== THINGS TO DO ==
1. In the forum thread on medical bills and subrogation, how long does the January 7, 2012 reply say the statute of limitations runs?
2. Pick up the forum thread on medical bills and subrogation where it stops and write the next post.

EXERCISE TEXT: Begin

Medical Bills: subrogation statute of limitation

by Guest » Fri Jun 27, 2008 02:17 pm
Guest

My son was in a car accident in 2004. We had thought that we had paid all of his medical bills out of his settlement money, regarding the accident. We got a bill about a month ago (2008). The health insurance company is claiming that he owes money that wasn't paid by the car insurance. Don't they have a statute of limitation on when they can ask for money?

Total Comments: 24

Posted: Sat Jan 07, 2012 04:28 am Post Subject:

First, start a new thread.

You did not want to have spoken to the collection company perhaps without first having spoken to an attorney. It appears that the statue of limitations runs 5 years from the date of service. Doctors offices can be idiots when it comes to billing. Was this doctor under contract with your health carrier? If so, the doctors office is probably obligated to bill your health carrier. If you need to speak to the collection company, tell them to bill your health carrier from that time. Certainlly the doctor obtained that info. Expect the collection company to give you all kinds of crap and tell you that you are personally responsible. As I said, you may want to pay a lawyere for a 30 min consultation.

Posted: Wed Jan 11, 2012 05:42 pm Post Subject: auto Insurance subrogate?

EXERCISE TEXT: End
PROVIDED MATERIAL: Begin

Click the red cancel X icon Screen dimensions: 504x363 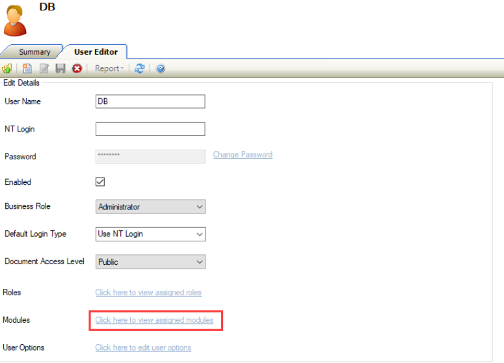[x=77, y=68]
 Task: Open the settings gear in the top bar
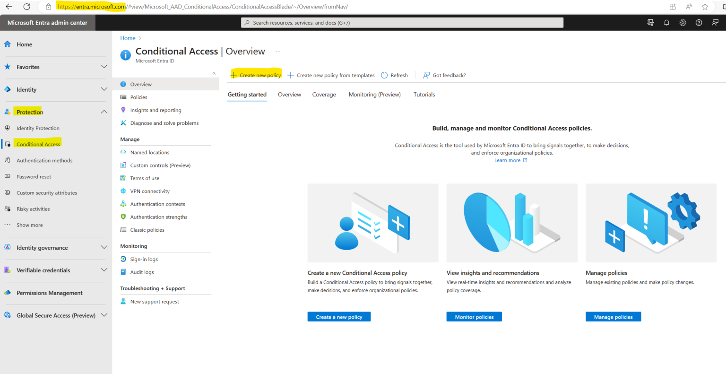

PROVIDED MATERIAL: End

== RESPONSES BY TASK ==
1. Five years from the date of service.

2.
What does it mean to subrogate,and is a good thing to do,and how do you do it?

Posted: Thu Jan 12, 2012 02:32 am Post Subject:

the doctor had inexperienced help and they did not send their bill to my insurance. Now, after all this time am I required to pay them?


If you signed one of those "papers" the doctor requires that permits them to collect claims from your insurance company directly -- making the doctor your "agent" -- you are not obligated to pay the bill. The agent's failure (aka: negligence) removes the obligation from your wallet and puts it in his.

Who sent you to collections? The doctor or the insurance company? I'm guessing it was the doctor. Call him and tell him you will only pay what the insurance would NOT have covered if he filed the claim on time. Beyond that, if he insists on continuing the collection activity, you need to do two things:

1) Write a "FDCPA" letter to the collection agency notifying them that the debt is not yours and that you have no intention of paying it, and that they must cease all communication with you, except to let you know they are dropping the matter or to inform you that they are pursuing a legal remedy under a contract (which they probably have no right to do). In that letter, you also state that any derogatory information submitted to a credit reporting agency will subject them to being sued in civil court for violations of the Fair Debt Collection Practices Act and Fair Credit Reporting Act.

2) You write a letter to the doctor essentially stating the same things. The debt he sent to collection is his, not yours, and that you have no obligation to pay him as the result of his employee's negiglence. You also tell him, if he persists in attempting collection of a debt you do not owe, you will file a counterclaim for violations of the Fair Debt Collection Practices Act and relevant state laws.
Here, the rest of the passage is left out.